Researchers have found a way to teach a computer to precisely detect one of the hallmarks of Alzheimer's disease in human brain tissue using artificial intelligence (AI).
The study, published in the journal Nature Communications, is a proof of concept for a machine-learning approach to distinguishing critical markers of the neurodegenerative disease.
Amyloid plaques are clumps of protein fragments in the brains of people with Alzheimer's disease that destroy nerve cell connections, said researchers at University of California, Davis (UC Davis) in the US.
Much like the way Facebook recognises faces based on captured images, the machine learning tool can "see" if a sample of brain tissue has one type of amyloid plaque or another, and do it very quickly.
The findings suggest that machine learning can augment the expertise and analysis of an expert neuropathologist.
The tool allows them to analyse thousands of times more data and ask new questions that would not be possible with the limited data processing capabilities of even the most highly trained human experts.
More From This Section
"We still need the pathologist," said Brittany N Dugger, an assistant professor at the UC Davis, and lead author of the study.
"This is a tool, like a keyboard is for writing.
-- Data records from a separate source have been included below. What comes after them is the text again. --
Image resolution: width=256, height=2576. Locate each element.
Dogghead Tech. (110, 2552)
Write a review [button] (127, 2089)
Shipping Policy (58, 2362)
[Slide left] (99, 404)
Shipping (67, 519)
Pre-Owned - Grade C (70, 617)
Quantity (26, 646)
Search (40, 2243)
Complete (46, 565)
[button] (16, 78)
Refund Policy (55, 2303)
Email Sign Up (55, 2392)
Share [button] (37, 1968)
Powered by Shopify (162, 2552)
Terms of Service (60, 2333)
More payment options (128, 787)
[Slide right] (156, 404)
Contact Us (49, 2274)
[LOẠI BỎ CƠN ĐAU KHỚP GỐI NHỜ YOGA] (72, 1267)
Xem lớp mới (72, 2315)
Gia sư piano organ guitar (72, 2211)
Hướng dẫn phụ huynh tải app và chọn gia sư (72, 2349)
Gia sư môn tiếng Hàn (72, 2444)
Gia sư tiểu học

As keyboards have aided in writing workflows, digital pathology paired with machine learning can aid with neuropathology workflows," Dugger said.
She partnered with Michael J Keiser, an assistant professor at University of California, San Francisco (UCSF), to determine if they could teach a computer to automate the laborious process of identifying and analysing tiny amyloid plaques of various types in large slices of autopsied human brain tissue.
Keiser and his team designed a "convolutional neural network" (CNN), a computer programme designed to recognise patterns based on thousands of human-labelled examples.
The team devised a method that allowed it to rapidly annotate or label tens of thousands of images from a collection half a million close-up images of tissue from 43 healthy and diseased brain samples.
Like a computer dating service that allows users to swipe left or right to label someone's photo "hot" or "not," they developed a web platform that allowed Dugger to look one-at-a-time at highly zoomed-in regions of potential plaques and quickly label what she saw there.
This digital pathology tool -- which researchers called "blob or not" -- allowed Dugger to annotate more than 70,000 "blobs," or plaque candidates, at a rate of about 2,000 images per hour.
The UCSF team used this database of tens of thousands of labelled example images to train their CNN machine-learning algorithm to identify different types of brain changes seen in Alzheimer's disease.
That includes discriminating between so-called cored and diffuse plaques and identifying abnormalities in blood vessels.
The researchers showed that their algorithm could process an entire whole-brain slice slide with 98.7 per cent accuracy, with speed only limited by the number of computer processors they used.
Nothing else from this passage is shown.